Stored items
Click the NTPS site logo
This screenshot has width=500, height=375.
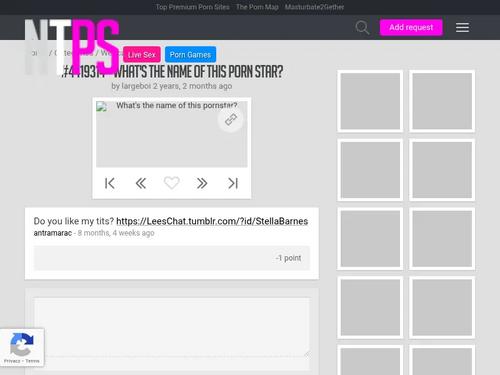[x=72, y=47]
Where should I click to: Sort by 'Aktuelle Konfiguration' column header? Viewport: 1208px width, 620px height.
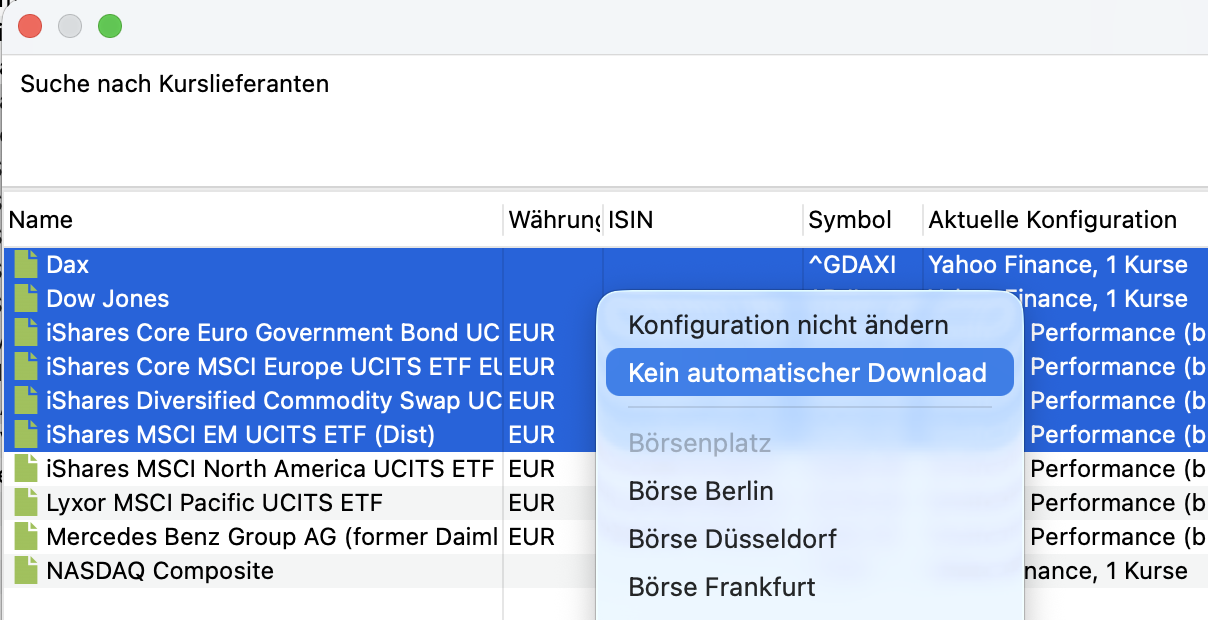(x=1052, y=220)
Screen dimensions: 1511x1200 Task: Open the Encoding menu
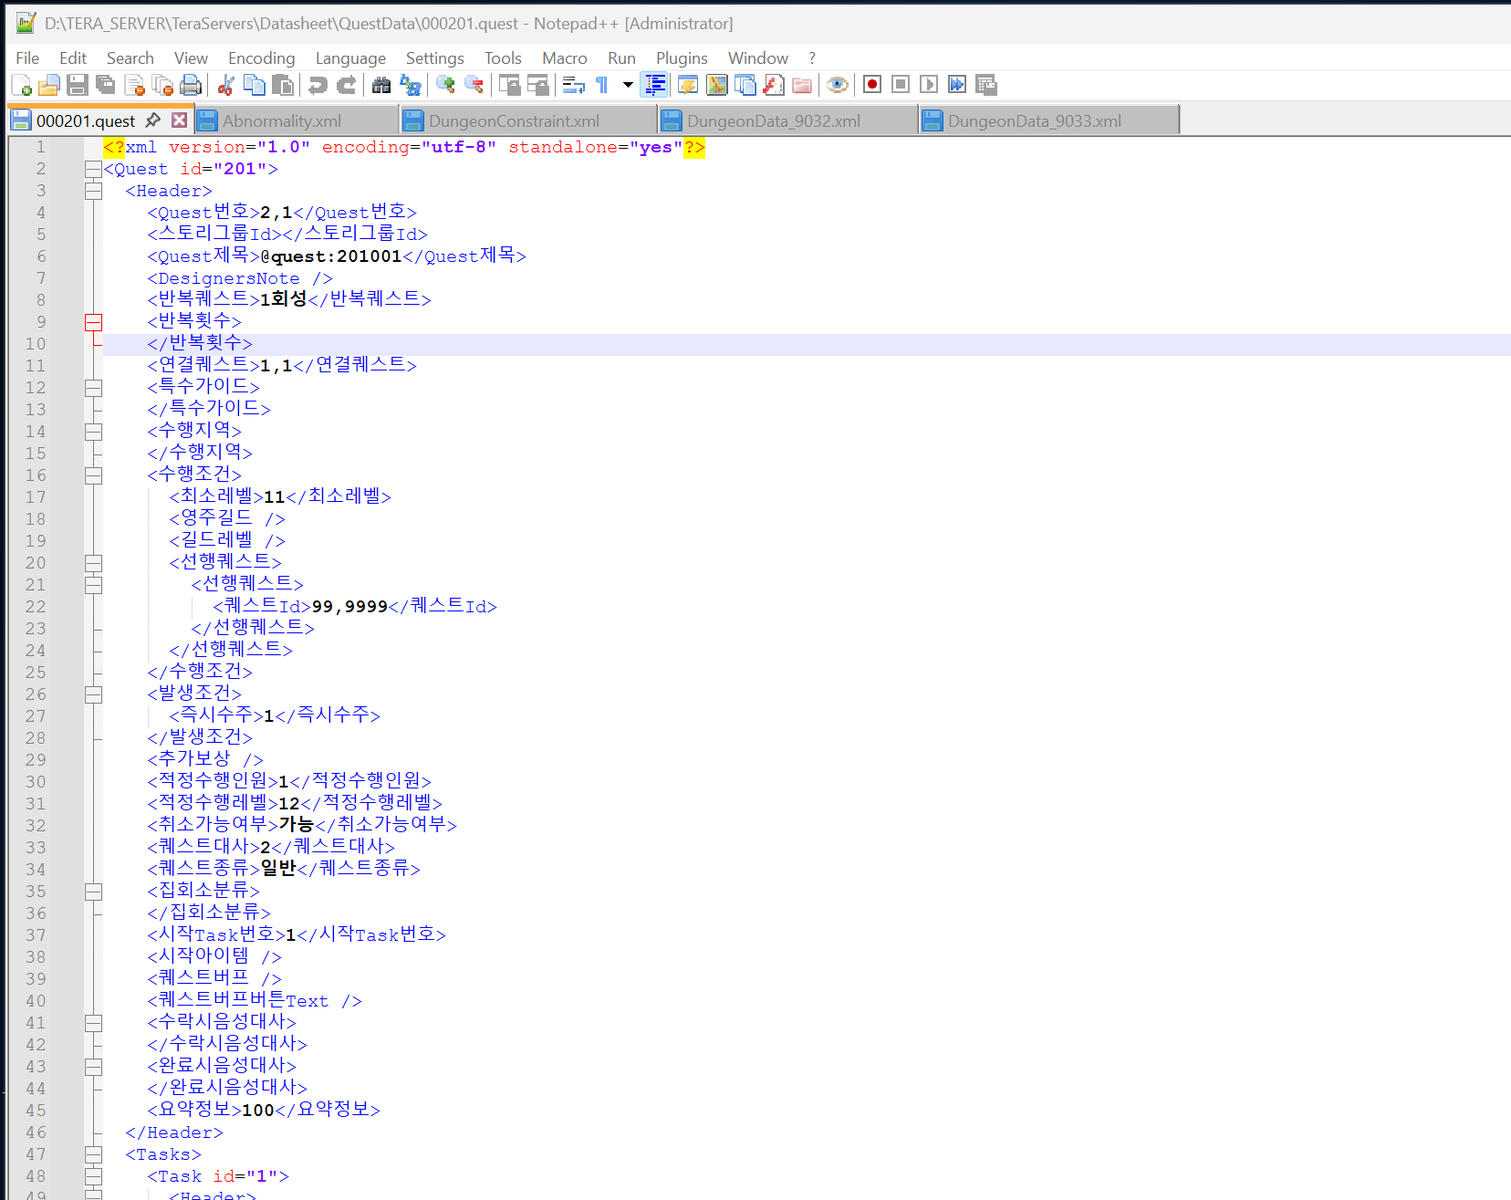261,58
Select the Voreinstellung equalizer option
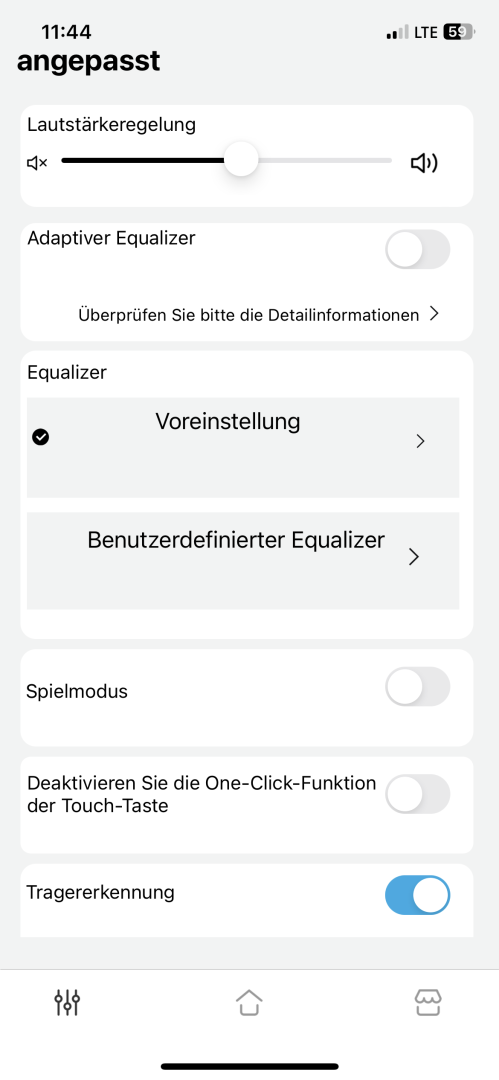 [x=243, y=447]
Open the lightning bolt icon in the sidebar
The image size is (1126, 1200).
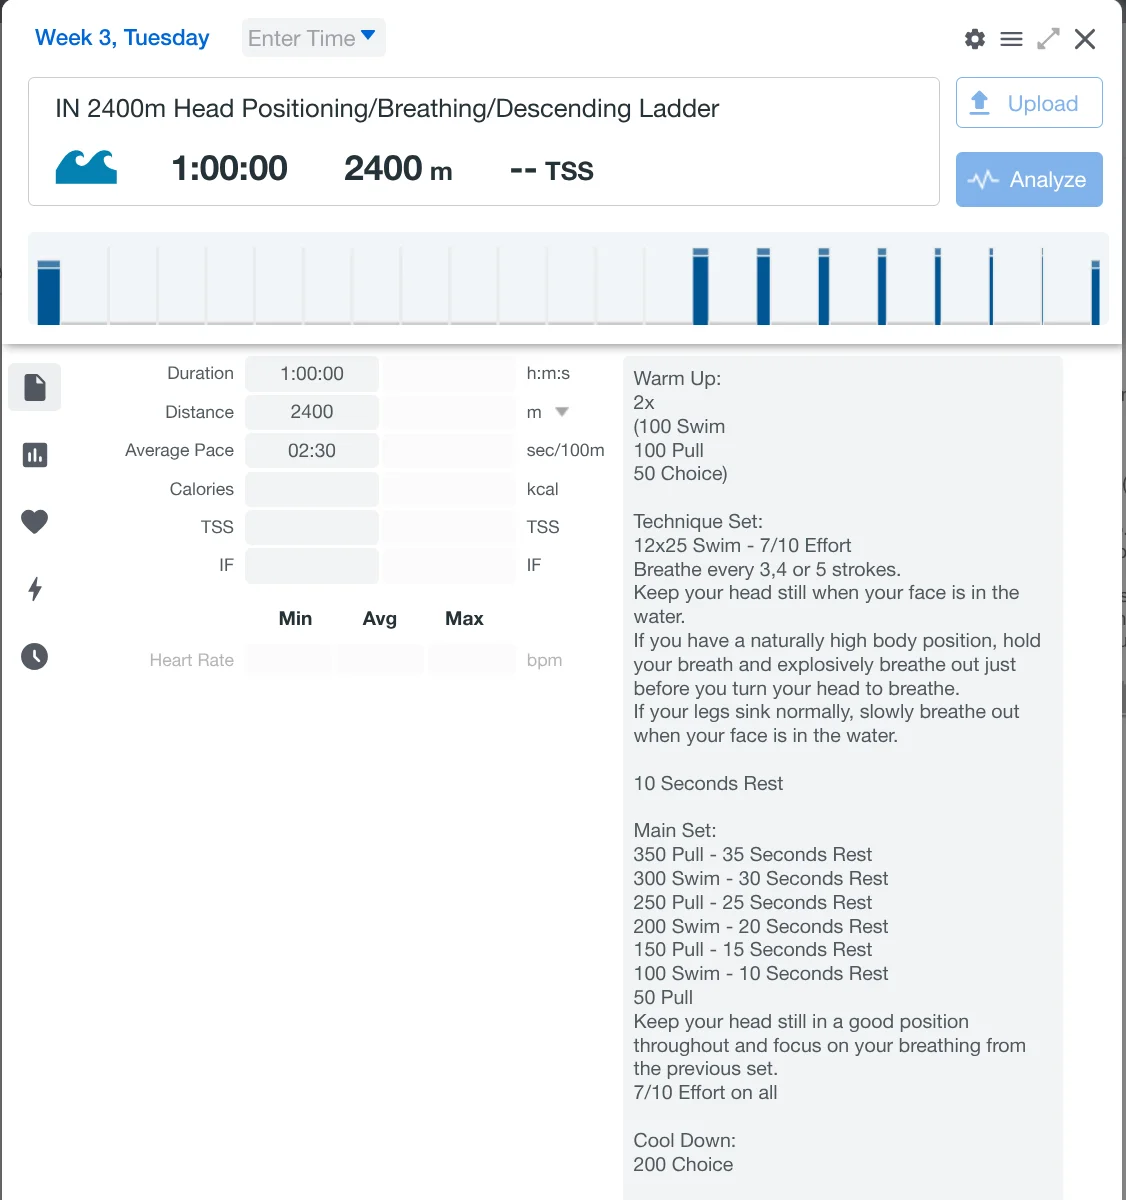[35, 589]
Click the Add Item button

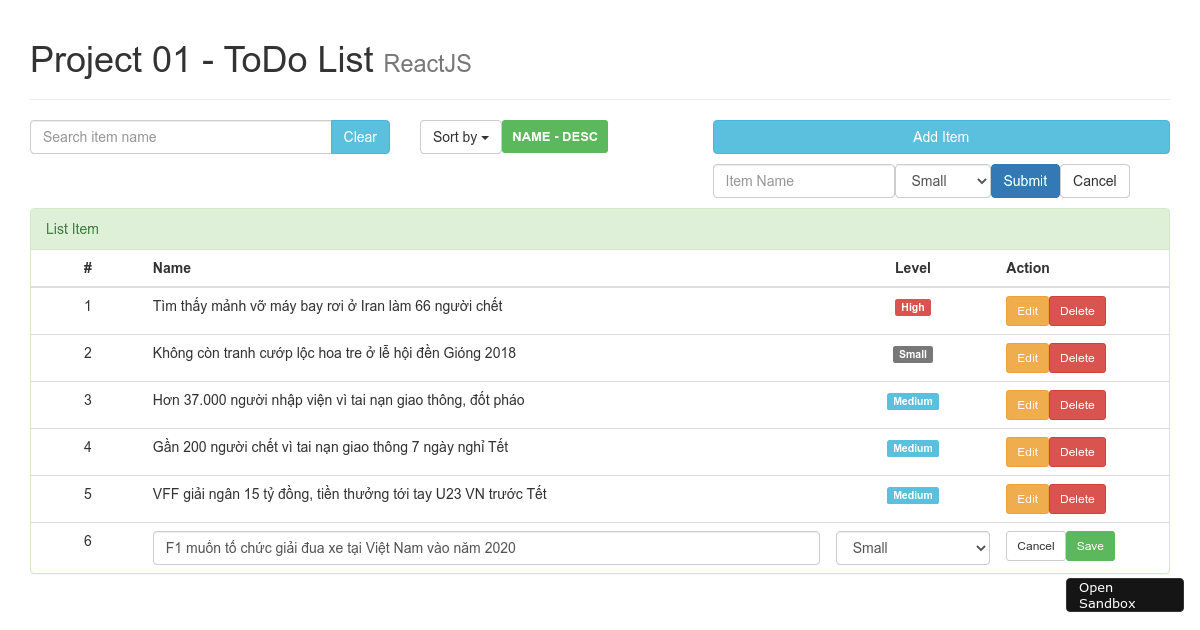click(940, 136)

> **What you have to do**: The answer is the lines above from the one with "This screenshot has width=500, height=375." to the one with "Open the lightning bolt icon in the sidebar", set down exactly, with no pictures.

> **Written response**:
This screenshot has width=500, height=375.
[x=72, y=47]
Where should I click to: Sort by 'Aktuelle Konfiguration' column header? Viewport: 1208px width, 620px height.
(x=1052, y=220)
Screen dimensions: 1511x1200 Task: Open the Encoding menu
261,58
Select the Voreinstellung equalizer option
 [x=243, y=447]
Open the lightning bolt icon in the sidebar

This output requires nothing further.